The underlying pathophysiological link and the common pathway for hypertension and heart failure leading to AF is atrial pressure and/or chronic volume overload as well as ventricular diastolic dysfunction and neurohumoral activation leading to progressive atrial dilatation, prolongation of induced AF paroxysms, and local conduction delays.30 The effect of RDN on blood pressure is unclear. Several non-sham-controled studies showed promising antihypertensive effects in drug resistant hypertensive patients by RDN.31-34 However, just recently, the SYMPLICITY HTN-3 study, the first randomized, sham-controlled, blinded trial surprisingly did not show a benefit of RDN with respect to either of the efficacy end points for which the study was powered (reduction in office or ambulatory systolic blood pressure at 6 months).35 Some limitations like patient selection and adjustment of antihypertensive medication just before the start of the trial may explain the surpring results of SYMPLICITY HTN-3.36

In patients with drug-resistant hypertension, RDN led to a reduction of left ventricular mass. Additionally, RDN improved left ventricular ejection fraction and parameters of diastolic function (as evaluated by magnetic resonance imaging and tissue Doppler measurements) and reduced the number of patients with left atrial enlargement.33,34 Importantly, the anti-remodelling effects of RDN seem to be at least in part independent of blood pressure.33,34 In a small study in humans with drug-resistant hypertension, the atrial antiarrhythmic effects of circumferential pulmonary vein isolation (PVI) combined with RDN were investigated. At one-year follow-up, RDN improved blood pressure control and 69% of patients who received both procedures no longer had AF, compared to 29% of those in the PVI-only group.37

Renal Denervation In A Pig Model For Sleep Apnea

OSA is associated with increased sympathetic nervous system activation17 and atrial remodeling.
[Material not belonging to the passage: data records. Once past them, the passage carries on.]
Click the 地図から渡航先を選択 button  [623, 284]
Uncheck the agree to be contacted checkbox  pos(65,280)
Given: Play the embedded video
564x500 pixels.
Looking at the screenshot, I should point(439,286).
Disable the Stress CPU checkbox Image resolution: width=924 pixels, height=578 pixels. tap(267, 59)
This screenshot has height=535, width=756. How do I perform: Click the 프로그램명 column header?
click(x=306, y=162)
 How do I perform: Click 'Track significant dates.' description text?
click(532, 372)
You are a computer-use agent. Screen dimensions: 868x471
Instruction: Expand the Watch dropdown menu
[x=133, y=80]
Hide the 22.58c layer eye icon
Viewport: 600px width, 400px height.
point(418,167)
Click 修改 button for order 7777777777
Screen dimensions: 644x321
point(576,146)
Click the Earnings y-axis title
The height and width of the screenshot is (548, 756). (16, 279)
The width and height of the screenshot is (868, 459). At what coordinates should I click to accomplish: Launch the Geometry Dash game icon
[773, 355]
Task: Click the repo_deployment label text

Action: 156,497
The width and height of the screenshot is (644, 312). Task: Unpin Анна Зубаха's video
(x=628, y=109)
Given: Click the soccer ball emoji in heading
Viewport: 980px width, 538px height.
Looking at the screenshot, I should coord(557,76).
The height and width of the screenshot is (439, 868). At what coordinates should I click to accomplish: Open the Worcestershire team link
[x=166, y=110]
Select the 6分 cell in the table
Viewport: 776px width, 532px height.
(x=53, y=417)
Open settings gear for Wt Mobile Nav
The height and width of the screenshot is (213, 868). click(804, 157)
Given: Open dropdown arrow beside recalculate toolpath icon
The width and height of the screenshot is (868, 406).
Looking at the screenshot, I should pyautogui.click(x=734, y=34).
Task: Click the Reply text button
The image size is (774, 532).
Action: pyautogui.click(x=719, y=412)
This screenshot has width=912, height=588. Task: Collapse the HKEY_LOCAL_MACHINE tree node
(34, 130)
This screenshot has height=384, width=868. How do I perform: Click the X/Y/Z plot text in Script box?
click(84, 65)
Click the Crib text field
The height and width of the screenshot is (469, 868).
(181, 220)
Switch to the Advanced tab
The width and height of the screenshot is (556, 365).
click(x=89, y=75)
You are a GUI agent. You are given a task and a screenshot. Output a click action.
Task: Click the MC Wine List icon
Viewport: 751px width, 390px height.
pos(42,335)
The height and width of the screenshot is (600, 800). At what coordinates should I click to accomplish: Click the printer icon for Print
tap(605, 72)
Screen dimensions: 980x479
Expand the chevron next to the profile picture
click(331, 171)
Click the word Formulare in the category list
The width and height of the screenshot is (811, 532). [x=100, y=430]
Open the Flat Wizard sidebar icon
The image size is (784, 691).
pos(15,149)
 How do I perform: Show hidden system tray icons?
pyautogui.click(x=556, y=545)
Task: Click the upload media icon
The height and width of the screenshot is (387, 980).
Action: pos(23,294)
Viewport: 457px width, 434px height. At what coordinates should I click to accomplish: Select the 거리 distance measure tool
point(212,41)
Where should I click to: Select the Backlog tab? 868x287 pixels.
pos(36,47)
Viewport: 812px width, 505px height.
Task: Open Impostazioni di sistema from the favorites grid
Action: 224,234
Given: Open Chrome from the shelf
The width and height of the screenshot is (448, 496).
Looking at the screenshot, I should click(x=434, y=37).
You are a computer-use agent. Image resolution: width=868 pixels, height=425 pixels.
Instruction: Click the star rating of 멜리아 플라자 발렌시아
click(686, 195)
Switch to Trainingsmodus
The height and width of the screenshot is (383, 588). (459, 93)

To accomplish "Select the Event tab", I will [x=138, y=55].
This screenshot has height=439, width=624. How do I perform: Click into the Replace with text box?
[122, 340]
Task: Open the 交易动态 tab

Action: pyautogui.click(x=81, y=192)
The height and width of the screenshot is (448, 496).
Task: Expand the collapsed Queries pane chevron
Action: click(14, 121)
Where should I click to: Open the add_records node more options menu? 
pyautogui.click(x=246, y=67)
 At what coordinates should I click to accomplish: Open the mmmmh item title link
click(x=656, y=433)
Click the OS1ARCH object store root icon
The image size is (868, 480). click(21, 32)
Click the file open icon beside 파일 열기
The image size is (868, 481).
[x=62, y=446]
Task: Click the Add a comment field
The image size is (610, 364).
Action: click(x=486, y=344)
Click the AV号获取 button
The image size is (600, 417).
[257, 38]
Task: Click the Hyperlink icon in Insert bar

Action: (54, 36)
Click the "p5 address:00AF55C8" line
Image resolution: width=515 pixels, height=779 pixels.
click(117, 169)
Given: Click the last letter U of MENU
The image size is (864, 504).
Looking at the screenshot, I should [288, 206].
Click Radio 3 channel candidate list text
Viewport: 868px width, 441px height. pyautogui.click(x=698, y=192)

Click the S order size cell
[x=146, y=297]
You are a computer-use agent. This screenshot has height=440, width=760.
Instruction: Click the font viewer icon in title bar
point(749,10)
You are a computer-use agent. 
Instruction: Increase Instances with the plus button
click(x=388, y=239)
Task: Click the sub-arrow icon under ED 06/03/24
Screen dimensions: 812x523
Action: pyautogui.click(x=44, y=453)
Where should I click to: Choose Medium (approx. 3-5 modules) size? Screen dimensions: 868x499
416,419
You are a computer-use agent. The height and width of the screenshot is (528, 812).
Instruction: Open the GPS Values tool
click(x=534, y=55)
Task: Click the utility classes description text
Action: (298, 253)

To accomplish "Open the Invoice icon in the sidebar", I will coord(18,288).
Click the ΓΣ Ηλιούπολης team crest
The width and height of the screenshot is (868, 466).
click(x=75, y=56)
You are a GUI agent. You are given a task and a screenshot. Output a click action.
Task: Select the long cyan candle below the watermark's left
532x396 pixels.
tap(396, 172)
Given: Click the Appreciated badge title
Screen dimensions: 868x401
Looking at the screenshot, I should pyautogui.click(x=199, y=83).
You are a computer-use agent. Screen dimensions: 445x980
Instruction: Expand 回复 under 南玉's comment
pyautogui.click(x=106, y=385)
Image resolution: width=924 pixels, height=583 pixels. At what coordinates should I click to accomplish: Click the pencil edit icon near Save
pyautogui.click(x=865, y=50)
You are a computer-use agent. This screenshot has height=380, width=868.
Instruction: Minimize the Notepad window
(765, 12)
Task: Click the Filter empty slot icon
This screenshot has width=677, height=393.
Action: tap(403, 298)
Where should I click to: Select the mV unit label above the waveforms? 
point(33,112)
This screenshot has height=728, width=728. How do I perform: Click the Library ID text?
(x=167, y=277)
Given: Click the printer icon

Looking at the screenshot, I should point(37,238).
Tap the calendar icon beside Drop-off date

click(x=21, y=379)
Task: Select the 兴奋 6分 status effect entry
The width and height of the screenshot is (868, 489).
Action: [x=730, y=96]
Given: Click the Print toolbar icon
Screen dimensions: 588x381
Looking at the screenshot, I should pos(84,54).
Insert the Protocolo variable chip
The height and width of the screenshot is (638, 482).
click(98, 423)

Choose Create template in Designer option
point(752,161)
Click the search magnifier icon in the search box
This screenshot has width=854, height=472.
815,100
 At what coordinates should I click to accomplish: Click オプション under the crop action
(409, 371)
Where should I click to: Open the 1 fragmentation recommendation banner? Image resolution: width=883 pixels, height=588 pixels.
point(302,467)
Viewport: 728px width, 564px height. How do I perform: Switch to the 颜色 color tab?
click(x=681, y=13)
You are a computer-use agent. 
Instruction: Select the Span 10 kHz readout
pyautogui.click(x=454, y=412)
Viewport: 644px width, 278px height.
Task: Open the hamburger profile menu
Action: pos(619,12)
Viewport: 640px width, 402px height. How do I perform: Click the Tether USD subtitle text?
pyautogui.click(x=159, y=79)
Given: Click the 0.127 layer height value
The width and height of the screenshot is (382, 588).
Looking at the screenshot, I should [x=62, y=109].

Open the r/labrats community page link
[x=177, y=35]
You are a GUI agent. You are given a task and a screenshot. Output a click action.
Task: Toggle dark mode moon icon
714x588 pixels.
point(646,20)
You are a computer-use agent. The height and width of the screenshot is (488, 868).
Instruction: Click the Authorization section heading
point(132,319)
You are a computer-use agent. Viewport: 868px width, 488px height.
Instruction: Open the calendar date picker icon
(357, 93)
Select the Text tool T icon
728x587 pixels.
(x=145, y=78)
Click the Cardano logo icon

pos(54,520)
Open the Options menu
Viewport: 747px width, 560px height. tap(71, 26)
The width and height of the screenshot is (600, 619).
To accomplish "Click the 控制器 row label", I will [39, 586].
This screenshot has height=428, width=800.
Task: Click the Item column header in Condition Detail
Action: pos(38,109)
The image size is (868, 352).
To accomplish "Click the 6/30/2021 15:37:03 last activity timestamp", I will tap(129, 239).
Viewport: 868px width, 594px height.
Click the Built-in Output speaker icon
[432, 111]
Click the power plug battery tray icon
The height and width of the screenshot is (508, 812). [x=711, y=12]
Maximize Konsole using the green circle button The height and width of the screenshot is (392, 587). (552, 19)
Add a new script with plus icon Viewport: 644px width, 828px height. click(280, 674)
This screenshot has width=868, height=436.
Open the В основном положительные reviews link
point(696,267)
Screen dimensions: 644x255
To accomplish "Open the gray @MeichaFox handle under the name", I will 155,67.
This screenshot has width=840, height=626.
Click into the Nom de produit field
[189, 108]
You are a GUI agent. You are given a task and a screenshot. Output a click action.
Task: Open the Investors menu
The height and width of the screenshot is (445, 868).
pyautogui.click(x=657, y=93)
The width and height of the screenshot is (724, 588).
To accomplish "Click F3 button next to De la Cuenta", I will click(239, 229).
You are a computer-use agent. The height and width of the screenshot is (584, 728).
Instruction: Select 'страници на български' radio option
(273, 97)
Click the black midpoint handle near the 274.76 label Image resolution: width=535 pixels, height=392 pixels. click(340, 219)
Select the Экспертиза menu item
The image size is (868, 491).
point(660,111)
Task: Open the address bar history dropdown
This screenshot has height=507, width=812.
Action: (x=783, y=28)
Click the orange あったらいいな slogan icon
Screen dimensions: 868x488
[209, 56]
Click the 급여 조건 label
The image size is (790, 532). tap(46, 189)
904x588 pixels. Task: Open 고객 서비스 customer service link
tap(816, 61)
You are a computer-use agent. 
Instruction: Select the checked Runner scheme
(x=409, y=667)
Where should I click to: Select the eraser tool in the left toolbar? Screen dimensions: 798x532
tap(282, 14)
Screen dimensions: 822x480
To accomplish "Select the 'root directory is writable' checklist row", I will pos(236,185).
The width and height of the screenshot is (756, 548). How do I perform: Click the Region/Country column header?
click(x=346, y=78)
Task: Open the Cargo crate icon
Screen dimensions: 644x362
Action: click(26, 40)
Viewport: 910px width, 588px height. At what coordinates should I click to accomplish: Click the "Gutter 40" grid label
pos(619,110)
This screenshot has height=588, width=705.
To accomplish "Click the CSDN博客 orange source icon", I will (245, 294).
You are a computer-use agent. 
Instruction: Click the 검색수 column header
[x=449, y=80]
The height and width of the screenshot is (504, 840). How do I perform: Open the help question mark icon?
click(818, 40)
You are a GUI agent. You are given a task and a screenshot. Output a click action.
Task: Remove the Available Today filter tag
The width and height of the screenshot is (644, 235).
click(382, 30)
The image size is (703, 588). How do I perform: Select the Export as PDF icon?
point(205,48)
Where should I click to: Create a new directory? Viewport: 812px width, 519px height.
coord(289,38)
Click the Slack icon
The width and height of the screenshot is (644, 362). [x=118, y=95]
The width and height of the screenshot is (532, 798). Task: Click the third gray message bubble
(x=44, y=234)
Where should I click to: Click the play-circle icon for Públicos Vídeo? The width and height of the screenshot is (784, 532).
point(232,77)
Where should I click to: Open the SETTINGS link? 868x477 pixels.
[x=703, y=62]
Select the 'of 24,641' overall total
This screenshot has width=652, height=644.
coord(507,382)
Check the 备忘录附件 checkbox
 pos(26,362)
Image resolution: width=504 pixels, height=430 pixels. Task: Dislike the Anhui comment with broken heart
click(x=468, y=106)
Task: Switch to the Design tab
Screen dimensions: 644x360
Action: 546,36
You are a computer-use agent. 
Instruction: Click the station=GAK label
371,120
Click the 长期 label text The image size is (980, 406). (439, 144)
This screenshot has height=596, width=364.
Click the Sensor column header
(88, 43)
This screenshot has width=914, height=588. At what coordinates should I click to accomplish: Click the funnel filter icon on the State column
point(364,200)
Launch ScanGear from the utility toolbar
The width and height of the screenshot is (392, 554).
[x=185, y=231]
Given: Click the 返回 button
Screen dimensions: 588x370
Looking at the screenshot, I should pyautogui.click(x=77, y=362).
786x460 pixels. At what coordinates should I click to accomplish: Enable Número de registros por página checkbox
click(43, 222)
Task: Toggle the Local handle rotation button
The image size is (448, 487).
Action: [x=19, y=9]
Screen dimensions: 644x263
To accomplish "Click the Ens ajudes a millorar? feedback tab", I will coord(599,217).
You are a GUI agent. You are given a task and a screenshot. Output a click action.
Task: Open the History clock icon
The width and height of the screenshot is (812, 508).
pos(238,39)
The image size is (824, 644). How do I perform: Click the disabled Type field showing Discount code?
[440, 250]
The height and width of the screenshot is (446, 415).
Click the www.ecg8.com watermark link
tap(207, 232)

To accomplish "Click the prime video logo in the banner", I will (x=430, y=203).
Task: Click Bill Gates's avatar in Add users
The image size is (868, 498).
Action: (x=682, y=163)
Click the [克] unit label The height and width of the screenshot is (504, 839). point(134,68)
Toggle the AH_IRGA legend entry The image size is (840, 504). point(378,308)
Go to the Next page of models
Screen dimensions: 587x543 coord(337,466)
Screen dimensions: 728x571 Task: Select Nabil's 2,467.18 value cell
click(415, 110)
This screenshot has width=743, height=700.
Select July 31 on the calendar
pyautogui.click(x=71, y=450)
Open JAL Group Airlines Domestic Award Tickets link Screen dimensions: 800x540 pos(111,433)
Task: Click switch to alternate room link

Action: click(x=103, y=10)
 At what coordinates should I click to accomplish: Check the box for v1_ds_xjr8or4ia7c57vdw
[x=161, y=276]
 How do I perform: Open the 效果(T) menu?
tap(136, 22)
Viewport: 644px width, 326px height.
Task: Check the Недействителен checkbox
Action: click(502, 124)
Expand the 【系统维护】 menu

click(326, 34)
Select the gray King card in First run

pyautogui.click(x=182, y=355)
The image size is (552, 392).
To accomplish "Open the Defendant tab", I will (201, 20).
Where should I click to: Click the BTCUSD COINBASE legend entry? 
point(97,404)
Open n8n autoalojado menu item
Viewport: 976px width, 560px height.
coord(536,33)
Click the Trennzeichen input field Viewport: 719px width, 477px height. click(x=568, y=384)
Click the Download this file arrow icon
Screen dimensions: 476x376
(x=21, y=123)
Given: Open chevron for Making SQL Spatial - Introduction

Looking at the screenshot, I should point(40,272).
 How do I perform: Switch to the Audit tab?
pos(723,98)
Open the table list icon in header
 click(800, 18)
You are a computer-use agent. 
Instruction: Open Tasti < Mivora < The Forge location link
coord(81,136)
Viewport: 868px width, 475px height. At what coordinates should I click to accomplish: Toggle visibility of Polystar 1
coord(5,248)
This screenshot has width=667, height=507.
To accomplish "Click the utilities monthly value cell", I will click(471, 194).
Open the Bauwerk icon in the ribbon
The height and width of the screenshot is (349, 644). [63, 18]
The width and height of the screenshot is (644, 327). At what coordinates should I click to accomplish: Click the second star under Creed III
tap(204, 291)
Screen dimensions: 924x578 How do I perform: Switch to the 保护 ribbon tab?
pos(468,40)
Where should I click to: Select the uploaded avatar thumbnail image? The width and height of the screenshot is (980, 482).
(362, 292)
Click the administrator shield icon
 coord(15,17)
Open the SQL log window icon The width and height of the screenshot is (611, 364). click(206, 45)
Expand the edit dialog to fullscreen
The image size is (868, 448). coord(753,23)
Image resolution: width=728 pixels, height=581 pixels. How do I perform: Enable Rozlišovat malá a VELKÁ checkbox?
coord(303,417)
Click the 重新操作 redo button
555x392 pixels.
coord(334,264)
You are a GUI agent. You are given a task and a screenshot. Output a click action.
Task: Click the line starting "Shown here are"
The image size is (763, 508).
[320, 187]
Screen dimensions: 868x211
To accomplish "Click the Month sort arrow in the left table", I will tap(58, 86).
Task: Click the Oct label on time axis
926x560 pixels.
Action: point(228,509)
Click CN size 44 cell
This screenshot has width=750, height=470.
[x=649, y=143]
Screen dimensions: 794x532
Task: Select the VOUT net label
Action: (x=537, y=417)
In a pig model for OSA, shortening in atrial refractoriness36 acutely induced by an applied negative thoracic pressure (OSA-meneuver) was mainly mediated by combined sympathovagal activation, since it could be influened by atropine, bilateral vagotomy and beta-receptor blockade.38-41,24 Compared to beta-blocker treatment, RDN resulted in an even more pronounced attenuation of shortening in atrial refractoriness during OSA-meneuvers, which might explain the superior antiarrhythmic effect of RDN compared to beta-blocker therapy in this animal model.24 In pigs with repetitive OSA-maneuvers over 4 hours, RDN inhibited spontaneous atrial premature beats, spontaneous AF episodes as well as AF duration.40 RDN attenuated postapneic blood pressure rises as well as renin angiotensin system activation, which may prevent the development of an atrial structural remodeling process in longterm OSA.40,41 The observed reduction in spontaneous atrial extrasystoles by RDN may reduce the trigger for AF in OSA. Interestingly, RDN likely exerts its antiarrhythmic effects rather by a combined than single inhibition of either the sympathetic nervous system or the systemic RAAS, as only pharmacological blockade of both, angiotensin-receptors and -adreno-receptors displayed effects comparable to RDN. This superiority of RDN over selective beta-receptor blockade may be explained by the fact that RDN not just reduces beta-receptor activation at the target organs but also, unlike beta-receptor blockade, reduces whole-body sympathetic activation and thereby reduces activation of beta-receptors as well as alpha- adrenoceptors at the target organs.

Conclusion

RDN is a promising strategy to modulate the autonomic nervous system resulting in reduced sympathetic activity. RDN may prevent progression of AF by direct atrial electrophysiological effects as well as by anti-remodeling effects. From the pathophysiological point of view, reduction of sympathetic activtion by RDN may display antiarrhythmic effects particularly in disease states with increased sympathetic drive such as hypertension, sleep apnea and heart failure. Possibly, in patients with lone atrial fibrillation without underlying heat disease, RDN may be less effective. Further clinical and basic science studies are needed to show whether sympathetic inhibition by RDN can exert antiarrhythmic effects also in a larger group of patients. Preclinical studies suggest that atrial antiarrhythmic effects are possible also independent of blood pressure.

Disclosure

None.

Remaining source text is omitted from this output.